The extent of this challenge was spelled out by the New York Times Thursday in an article detailing the burgeoning economic influence of China, which has become Latin America’s second largest trading partner after the US.

“As Washington tries to rebuild its strained relationships in Latin America, China is stepping in vigorously, offering countries across the region large amounts of money,” the Times reported, citing tens of billions of dollars in loans and investments being made by China with the aim of “locking in natural resources like oil for years to come.”

In addition to securing access to commodities ranging from soy beans to iron ore, China is also using Latin America investments as “an alternative to investing in United States Treasury notes,” according to the article. It also points to a deal between Argentina and China to swap $10.2 billion worth of each other’s currencies in order to avoid using dollars in bilateral trade. Such deals, the Times notes, may “lead the way to China’s currency to eventually be used as an alternate reserve currency,” replacing the dollar.

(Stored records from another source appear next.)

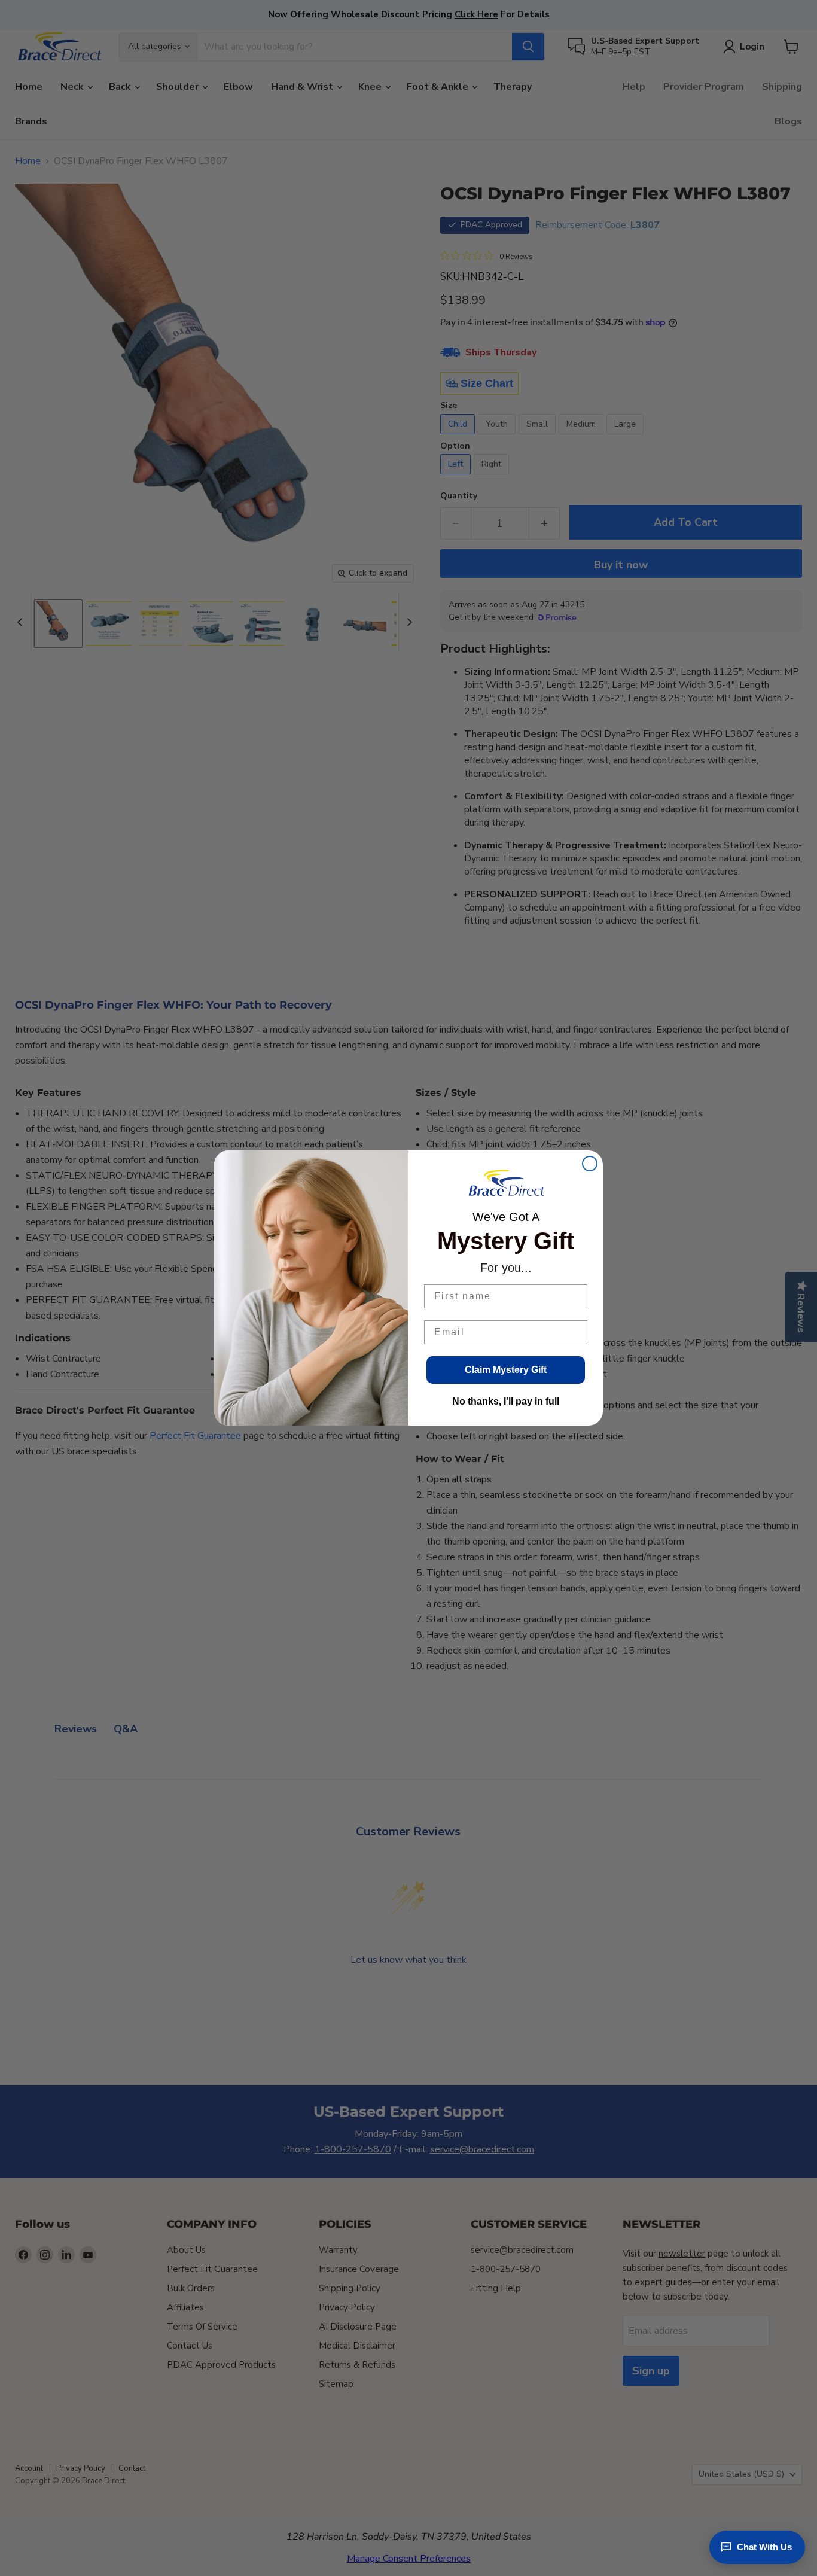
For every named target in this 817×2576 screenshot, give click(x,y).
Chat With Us (764, 2547)
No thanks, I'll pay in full (505, 1401)
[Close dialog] (590, 1163)
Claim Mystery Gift (506, 1370)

Meanwhile, the European Union has emerged as the largest source of foreign direct investment in Latin America and has forged its own trade agreements with almost every country in the region.

US imperialism, which got its start in Latin America, cannot accept such challenges without a fight. Obama’s rhetoric about a “new day” in US-Latin American relations notwithstanding, the logic of economic interests points to the region becoming the arena for an ever more ferocious struggle between the major powers.